I think my favorite Dickens novel is still A Tale of Two Cities because it’s more story oriented, but the characters in David Copperfield have stayed with me long after reading it. Recommended to anyone who wants to spend time with some memorable characters.

Have you encountered any memorable characters lately? What made them memorable?  

The Wrong Way to Start a Reading Challenge

With the new year stretching out before us, anything seems possible. Because of that, I’m challenging myself to read 50 books this year.Last year was my first attempt at counting the number of books and I might have lost count, but it came to less than 50. It’s possible that I’ve never read anything close to that in a year. It wouldn’t be much of a challenge though if I tried for an easy number like 10 or 20, so I decided to go for 50.

Then I started reading The Brothers Karamazov. I’ve enjoyed it so far, but couldn’t help nodding off two or three times while reading it last weekend. I could blame the dog. She gets blamed for most things anyway and she kept me warm while making a quick nap look like a great idea at the time.

hibernating

Still, I managed to get through 70 or so pages. While feeling pretty good about that, I checked to see the total number of pages in the book: 770. That means I’ve only got 700 pages to go before finishing my first book of a 50-book challenge. I’m feeling challenged already.

How many books can you read in a year? Will you be doing a reading challenge? Do you know of any easy reads that should be added to my list?

One Hundred Fifty Years Later, Charles Dickens Is Making Me Laugh

Dickens’ Dream photo courtesy of Wikipedia

It amazes me that anyone can pick up a book and read the words and thoughts of someone who lived hundreds of years ago.

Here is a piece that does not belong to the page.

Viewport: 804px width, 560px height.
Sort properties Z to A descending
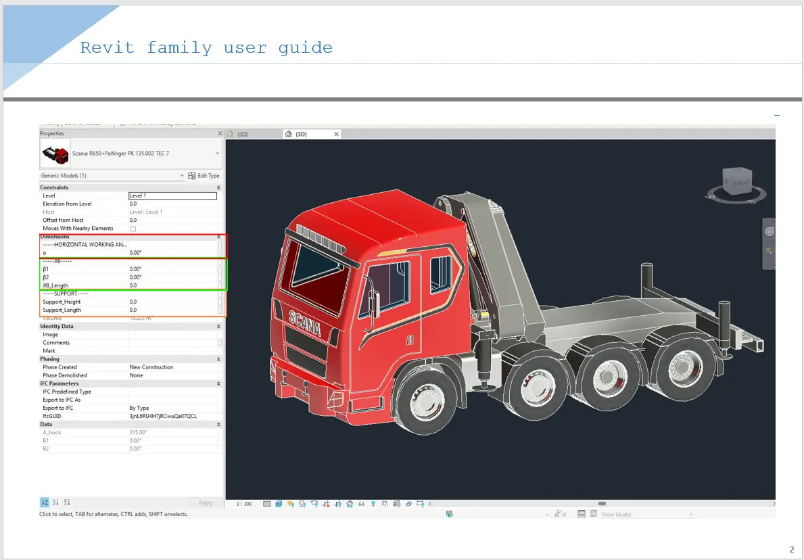67,503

Classic literature isn’t always treated with the reverence it deserves. Some may describe it as boring or outdated. Yet it can teach us so much, not only about history, but about ourselves.

I didn’t think A Tale of Two Cities would make me laugh as much as it has so far. But it does make me laugh because much of what Dickens describes is still relevant today. He shows that people can be funny, whether they know it or not (and whether they want to admit it or not). To show you what I mean, here are a few passages:

“Except on the crown, which was raggedly bald, he had stiff, black hair, standing jaggedly all over it, and growing downhill almost to his broad, blunt nose. It was so like Smith’s work, so much more like the top of a strongly spiked wall than a head of hair, that the best of players at leap-frog might have declined him, as the most dangerous man in the world to go over.”

“The mildewy inside of the coach, with its damp and dirty straw, its disagreeable smell, and its obscurity, was rather like a larger dog kennel. Mr. Lorry, the passenger, shaking himself out of it in chains of straw, a tangle of shaggy wrapper, flapping hat, and muddy legs, was rather like a larger sort of dog.”

“Cramped in all kinds of dun cupboards and hutches at Tellson’s, the oldest of men carried on the business gravely. When they took a young man into Tellson’s London house, they hid him somewhere till he was old. They kept him in a dark place, like a cheese, until he had the full Tellson flavour and blue-mould upon him. Then only was he permitted to be seen, spectacularly poring over large books…”

Dickens is famous for his characters. For any writers who might be struggling with character description, I’d recommend reading one of his books. Not only is he entertaining, but he tackles the “show, don’t tell” rule in a very fun way.

This year marks the 200th anniversary of his birth. Luckily, we can still laugh with and learn from people who lived hundreds of years ago.

What are some of your favorite classics? Which authors make you laugh?